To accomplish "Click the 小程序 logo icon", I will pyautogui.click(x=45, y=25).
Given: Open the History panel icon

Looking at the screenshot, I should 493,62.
____
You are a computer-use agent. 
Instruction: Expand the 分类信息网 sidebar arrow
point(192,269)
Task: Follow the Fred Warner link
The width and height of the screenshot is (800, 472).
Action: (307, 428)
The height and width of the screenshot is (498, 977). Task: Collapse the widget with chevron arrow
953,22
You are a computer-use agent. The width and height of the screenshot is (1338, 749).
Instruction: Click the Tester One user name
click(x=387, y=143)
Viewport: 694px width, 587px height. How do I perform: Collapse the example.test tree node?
____
(Work task) Among the lines above, repeat exactly those from the line with "The width and height of the screenshot is (800, 472)." to the line with "Viewport: 694px width, 587px", counting both ends.

(Response area)
The width and height of the screenshot is (800, 472).
Action: (307, 428)
The height and width of the screenshot is (498, 977). Task: Collapse the widget with chevron arrow
953,22
You are a computer-use agent. The width and height of the screenshot is (1338, 749).
Instruction: Click the Tester One user name
click(x=387, y=143)
Viewport: 694px width, 587px height. How do I perform: Collapse the example.test tree node?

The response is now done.